De la même manière qu’on change parfois plus ou moins de caractère à l’adolescence et qu’on entre en conflit avec ses parents ou son entourage (on parle bien à cet âge-là de « crise d’ado »), il y a de quoi être déboussolé par les transitions qui accompagnent le grand âge. Passez donc au peigne fin tous les changements majeurs (ou même mineurs d’ailleurs, ce qui est précisément ce qui rend cette enquête pas si évidente) qui auraient pu survenir dans le quotidien de votre proche. Une fois comprise l’origine de sa détresse, il est désormais beaucoup plus simple pour vous de faire preuve de patience et de compréhension à l’égard de la personne agressive.
Demandez de l’aide
La plupart d’entre nous ne sommes ni des experts du troisième âge, ni de la santé mentale. Il est normal d’être donc pris au dépourvu lorsque l’on se retrouve confronté à cette situation. Tout comme il n’existe pas de mode d’emploi pour être parent, et qu’on se doit d’improviser l’éducation de ses enfants à la manière d’un enfant qu’on jette à l’eau est « forcé » d’apprendre à nager (ce qui dans un cas comme dans l’autre n’est pas sans générer des traumatismes chez certains), il n’existe pas non plus de mode d’emploi pour voir ses parents vieillir et se détériorer. Tout le monde doit improviser avec les aléas de la vie, et la vieillesse n’est pas aussi clémente pour tous : voir son proche perdre la tête et devenir violent avec son entourage est parfois plus cruel qu’un décès prématuré.

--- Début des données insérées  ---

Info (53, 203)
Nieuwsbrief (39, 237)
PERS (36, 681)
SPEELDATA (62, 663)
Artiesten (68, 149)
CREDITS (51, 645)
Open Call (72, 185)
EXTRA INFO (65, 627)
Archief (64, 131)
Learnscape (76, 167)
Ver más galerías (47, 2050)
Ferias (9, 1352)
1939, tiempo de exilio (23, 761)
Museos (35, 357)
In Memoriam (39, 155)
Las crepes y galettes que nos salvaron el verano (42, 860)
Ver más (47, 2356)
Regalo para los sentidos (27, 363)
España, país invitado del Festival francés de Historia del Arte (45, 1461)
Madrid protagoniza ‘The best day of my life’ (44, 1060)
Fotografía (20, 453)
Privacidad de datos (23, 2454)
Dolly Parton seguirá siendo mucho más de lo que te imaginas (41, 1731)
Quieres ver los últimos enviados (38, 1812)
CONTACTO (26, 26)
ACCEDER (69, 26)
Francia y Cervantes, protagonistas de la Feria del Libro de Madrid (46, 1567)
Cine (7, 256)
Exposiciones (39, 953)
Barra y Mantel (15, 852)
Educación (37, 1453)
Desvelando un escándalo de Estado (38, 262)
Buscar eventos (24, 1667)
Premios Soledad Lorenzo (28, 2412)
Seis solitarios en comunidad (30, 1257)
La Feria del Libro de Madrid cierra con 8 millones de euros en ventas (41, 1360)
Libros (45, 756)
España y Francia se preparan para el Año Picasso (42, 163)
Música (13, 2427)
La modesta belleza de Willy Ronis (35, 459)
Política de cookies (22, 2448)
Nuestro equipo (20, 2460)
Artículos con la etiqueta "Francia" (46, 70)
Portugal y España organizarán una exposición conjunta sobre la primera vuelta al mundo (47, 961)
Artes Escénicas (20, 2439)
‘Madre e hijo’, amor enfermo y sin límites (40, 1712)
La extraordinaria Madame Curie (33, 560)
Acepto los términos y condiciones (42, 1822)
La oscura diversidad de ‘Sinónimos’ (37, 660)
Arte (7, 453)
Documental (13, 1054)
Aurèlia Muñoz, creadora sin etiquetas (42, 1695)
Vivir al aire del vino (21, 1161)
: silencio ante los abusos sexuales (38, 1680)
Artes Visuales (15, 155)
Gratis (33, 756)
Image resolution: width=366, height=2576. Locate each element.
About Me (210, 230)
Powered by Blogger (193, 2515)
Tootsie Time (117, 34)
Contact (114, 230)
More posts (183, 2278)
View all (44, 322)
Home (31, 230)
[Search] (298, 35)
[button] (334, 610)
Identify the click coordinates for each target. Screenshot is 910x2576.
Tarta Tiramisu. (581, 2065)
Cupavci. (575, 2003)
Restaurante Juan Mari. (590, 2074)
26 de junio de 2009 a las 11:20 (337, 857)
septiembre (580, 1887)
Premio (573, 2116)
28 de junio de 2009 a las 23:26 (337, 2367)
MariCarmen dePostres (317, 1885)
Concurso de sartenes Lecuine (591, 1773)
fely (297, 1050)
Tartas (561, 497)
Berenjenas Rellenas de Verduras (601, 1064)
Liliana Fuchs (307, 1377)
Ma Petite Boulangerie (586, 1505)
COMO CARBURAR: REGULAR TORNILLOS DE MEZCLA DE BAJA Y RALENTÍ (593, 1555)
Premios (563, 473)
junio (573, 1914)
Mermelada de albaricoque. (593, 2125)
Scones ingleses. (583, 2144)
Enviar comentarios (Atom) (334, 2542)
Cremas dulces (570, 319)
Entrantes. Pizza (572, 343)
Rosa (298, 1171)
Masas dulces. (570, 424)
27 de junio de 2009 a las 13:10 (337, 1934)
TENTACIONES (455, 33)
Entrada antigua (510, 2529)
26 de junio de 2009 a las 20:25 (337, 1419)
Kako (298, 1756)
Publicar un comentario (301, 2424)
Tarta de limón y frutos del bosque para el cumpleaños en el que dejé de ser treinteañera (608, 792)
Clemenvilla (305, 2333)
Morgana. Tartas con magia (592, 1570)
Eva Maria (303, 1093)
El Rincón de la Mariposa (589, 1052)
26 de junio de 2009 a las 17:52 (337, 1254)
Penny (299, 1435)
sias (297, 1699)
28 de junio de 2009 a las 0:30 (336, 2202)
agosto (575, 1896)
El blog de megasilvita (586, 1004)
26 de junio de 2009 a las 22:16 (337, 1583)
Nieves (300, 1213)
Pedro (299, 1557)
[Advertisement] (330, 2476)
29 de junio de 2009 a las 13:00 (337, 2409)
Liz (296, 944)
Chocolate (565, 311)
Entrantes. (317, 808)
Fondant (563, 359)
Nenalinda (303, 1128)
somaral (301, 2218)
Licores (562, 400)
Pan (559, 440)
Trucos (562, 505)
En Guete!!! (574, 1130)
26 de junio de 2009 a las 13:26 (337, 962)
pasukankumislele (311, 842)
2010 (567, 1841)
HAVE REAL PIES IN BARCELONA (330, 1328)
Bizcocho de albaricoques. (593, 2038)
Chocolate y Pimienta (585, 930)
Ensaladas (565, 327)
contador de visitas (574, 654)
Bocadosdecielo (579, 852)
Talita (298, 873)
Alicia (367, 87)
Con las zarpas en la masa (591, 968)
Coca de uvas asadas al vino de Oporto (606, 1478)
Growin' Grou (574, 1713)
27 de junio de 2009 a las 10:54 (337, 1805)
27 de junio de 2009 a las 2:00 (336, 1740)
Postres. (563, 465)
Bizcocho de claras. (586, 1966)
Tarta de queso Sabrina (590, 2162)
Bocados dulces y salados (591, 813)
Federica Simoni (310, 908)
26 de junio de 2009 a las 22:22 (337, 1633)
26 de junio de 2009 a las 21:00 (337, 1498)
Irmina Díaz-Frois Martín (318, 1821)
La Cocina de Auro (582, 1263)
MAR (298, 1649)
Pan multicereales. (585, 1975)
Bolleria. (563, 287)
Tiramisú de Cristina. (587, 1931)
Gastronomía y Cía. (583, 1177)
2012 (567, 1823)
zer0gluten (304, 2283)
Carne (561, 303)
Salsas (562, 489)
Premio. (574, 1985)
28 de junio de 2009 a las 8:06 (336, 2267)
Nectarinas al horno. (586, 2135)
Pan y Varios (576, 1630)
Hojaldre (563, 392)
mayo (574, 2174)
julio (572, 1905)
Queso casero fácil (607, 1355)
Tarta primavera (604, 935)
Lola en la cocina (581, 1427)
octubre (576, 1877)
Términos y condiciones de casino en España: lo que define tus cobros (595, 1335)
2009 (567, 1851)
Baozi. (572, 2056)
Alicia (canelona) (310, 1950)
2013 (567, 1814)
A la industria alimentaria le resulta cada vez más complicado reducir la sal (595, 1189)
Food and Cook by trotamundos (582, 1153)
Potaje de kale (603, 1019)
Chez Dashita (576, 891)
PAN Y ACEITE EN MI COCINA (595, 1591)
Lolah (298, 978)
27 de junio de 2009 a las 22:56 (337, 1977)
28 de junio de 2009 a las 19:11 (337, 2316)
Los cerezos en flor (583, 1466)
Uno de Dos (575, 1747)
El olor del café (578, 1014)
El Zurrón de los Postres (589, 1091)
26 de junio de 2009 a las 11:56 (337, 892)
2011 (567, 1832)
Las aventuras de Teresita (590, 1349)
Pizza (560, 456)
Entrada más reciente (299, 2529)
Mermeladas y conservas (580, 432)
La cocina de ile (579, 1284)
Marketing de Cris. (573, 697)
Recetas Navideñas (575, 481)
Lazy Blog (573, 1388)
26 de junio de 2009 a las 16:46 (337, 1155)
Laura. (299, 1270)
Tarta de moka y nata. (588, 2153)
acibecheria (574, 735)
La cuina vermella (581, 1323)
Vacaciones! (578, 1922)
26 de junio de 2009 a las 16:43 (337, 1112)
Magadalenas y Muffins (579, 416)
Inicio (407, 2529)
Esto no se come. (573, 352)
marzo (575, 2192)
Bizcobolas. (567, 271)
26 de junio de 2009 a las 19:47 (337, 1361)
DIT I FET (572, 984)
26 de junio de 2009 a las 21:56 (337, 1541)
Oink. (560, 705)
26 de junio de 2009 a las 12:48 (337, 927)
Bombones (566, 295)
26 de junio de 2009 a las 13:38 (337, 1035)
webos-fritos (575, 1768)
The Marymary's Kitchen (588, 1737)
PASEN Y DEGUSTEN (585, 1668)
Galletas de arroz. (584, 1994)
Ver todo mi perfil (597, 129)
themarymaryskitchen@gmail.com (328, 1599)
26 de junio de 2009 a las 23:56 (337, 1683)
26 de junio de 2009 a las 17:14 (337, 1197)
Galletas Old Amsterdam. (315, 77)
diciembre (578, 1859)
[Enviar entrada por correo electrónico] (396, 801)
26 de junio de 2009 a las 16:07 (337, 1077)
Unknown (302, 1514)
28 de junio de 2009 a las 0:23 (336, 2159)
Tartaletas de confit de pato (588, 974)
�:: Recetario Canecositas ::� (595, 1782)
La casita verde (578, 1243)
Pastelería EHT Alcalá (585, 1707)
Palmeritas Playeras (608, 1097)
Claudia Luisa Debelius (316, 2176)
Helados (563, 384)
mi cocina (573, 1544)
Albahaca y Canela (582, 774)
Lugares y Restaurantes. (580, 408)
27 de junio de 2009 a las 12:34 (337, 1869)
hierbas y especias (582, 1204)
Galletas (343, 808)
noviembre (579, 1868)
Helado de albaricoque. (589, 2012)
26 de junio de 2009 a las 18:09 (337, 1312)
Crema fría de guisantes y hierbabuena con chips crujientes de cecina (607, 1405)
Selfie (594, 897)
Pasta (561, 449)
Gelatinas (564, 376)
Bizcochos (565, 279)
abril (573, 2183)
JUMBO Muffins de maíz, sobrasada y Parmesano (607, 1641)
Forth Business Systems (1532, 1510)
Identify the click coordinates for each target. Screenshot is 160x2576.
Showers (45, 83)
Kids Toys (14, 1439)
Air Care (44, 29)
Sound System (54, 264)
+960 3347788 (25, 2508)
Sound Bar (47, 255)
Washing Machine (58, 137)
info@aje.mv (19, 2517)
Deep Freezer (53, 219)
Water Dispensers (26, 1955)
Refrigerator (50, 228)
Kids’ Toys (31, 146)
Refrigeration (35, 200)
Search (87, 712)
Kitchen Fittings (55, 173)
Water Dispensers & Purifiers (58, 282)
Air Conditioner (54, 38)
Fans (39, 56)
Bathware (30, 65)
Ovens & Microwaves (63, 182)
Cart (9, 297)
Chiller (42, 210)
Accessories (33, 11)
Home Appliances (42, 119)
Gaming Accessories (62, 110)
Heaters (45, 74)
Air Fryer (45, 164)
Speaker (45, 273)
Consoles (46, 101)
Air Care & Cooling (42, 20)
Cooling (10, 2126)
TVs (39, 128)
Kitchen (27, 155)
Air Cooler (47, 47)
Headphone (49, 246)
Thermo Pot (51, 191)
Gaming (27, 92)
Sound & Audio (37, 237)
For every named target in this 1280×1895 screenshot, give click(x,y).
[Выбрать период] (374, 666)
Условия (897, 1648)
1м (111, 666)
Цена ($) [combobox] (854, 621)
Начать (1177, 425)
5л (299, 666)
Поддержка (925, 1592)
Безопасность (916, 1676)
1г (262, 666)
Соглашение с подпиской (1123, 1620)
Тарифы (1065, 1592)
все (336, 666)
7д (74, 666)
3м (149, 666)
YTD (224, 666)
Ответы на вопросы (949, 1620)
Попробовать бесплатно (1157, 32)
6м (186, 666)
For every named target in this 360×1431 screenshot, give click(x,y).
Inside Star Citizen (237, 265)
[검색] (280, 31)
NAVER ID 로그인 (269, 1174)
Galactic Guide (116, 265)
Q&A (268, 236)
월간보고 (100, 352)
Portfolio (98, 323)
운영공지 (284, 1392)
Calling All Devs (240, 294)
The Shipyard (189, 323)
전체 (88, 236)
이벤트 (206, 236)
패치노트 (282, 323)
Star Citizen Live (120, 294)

Les conseils à garder en tête :
la première, c’est que le cœur et la raison ne fonctionnent pas toujours main dans la main, et que même si l’on a beau se convaincre qu’il faille faire preuve de patience et de compréhension, il arrive que les émotions et la frustration l’emportent ;
la seconde, c’est qu’aussi rempli de bonne volonté et armé de patience vous puissiez être, une aide extérieure d’un professionnel de la santé mental et de la gériatrie est souvent salutaire. Il ne faut pas culpabiliser de ne pas trouver de solution par soi-même.
Ce soutien vous permettra déjà à vous de ne pas basculer dans l’aigreur à l’égard de votre proche. Si la proximité est généralement bénéfique à ce dernier, cela ne doit pas se payer au coût de votre propre santé mentale — ce qui finirait en plus par se révéler contre-productif si vous commenciez vous-même à attiser le conflit. En outre, la délégation à des personnes tierces peut parfois être mieux acceptée par la personne concernée, qui pourra se livrer plus facilement à celles-ci.